→ EXERCISE PROMPT
If a line in the entries below includes "each", show that line.

Stored data entries
━━━━━━━━━━━━━━━━
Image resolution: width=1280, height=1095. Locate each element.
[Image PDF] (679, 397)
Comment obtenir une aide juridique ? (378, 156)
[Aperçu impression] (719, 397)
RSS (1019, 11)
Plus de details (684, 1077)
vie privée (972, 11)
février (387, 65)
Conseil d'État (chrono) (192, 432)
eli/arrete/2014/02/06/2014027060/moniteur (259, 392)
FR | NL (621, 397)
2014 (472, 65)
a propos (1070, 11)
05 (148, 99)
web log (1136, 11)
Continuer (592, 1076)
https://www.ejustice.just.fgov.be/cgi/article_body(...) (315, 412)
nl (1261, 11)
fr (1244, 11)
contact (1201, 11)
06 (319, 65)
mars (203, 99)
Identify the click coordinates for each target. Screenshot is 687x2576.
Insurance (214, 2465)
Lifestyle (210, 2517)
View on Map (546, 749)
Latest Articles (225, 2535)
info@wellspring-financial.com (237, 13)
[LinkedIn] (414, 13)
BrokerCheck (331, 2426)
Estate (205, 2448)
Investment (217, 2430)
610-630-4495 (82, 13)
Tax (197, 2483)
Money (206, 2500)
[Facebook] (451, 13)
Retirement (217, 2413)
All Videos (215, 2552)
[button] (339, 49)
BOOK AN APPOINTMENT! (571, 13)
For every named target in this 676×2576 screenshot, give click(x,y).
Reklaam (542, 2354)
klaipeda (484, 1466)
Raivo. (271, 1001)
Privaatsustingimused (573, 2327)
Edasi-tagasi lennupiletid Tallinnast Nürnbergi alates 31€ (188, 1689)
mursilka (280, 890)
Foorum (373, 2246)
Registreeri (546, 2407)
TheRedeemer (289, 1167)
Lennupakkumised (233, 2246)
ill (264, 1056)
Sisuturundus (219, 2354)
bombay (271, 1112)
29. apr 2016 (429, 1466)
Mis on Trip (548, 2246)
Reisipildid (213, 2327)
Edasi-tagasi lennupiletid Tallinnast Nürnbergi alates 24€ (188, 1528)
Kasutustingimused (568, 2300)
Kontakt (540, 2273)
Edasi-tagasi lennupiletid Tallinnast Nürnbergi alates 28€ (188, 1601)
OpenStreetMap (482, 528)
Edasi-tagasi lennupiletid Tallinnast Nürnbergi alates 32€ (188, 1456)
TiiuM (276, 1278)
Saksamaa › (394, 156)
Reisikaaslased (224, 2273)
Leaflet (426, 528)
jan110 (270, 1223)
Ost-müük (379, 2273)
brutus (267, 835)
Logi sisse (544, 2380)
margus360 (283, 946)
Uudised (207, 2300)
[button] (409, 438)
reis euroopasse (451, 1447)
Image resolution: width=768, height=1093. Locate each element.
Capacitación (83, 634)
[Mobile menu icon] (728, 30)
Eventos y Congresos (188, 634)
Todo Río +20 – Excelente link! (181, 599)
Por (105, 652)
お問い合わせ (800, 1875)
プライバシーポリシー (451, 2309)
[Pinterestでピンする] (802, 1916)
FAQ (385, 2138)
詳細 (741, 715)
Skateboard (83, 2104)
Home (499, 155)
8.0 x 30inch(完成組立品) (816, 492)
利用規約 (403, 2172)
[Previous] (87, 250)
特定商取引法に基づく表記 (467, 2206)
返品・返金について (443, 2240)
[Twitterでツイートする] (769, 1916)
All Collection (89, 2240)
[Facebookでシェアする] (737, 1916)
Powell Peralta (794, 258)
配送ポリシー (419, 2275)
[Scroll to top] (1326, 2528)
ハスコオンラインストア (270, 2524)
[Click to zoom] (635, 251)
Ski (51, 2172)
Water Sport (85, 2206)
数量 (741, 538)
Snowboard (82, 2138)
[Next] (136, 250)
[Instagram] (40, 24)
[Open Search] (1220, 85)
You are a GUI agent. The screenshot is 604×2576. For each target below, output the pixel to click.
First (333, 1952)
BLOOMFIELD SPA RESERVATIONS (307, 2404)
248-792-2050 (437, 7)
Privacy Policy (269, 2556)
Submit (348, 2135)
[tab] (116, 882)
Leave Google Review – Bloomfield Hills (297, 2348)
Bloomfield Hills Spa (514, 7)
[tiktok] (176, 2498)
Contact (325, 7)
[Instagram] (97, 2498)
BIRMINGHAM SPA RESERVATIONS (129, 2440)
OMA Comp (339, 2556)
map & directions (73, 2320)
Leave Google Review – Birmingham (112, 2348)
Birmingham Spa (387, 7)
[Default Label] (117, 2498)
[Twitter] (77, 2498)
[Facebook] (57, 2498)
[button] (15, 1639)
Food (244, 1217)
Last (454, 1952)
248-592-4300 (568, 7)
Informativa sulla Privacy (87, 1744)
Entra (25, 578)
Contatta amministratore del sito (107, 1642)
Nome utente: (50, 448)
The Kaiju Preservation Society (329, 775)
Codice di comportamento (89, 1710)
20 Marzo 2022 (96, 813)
━━━━━━━━━━━━━━━━
→ RESULT OF THE TASK
Image resolution: width=1280, height=1095. Locate each element.
Identify the click coordinates for each target. Screenshot is 687x2576.
Image resolution: width=768, height=1093. Locate each element.
You are a GUI agent. The screenshot is 604×2576. For each target below, output the pixel to click.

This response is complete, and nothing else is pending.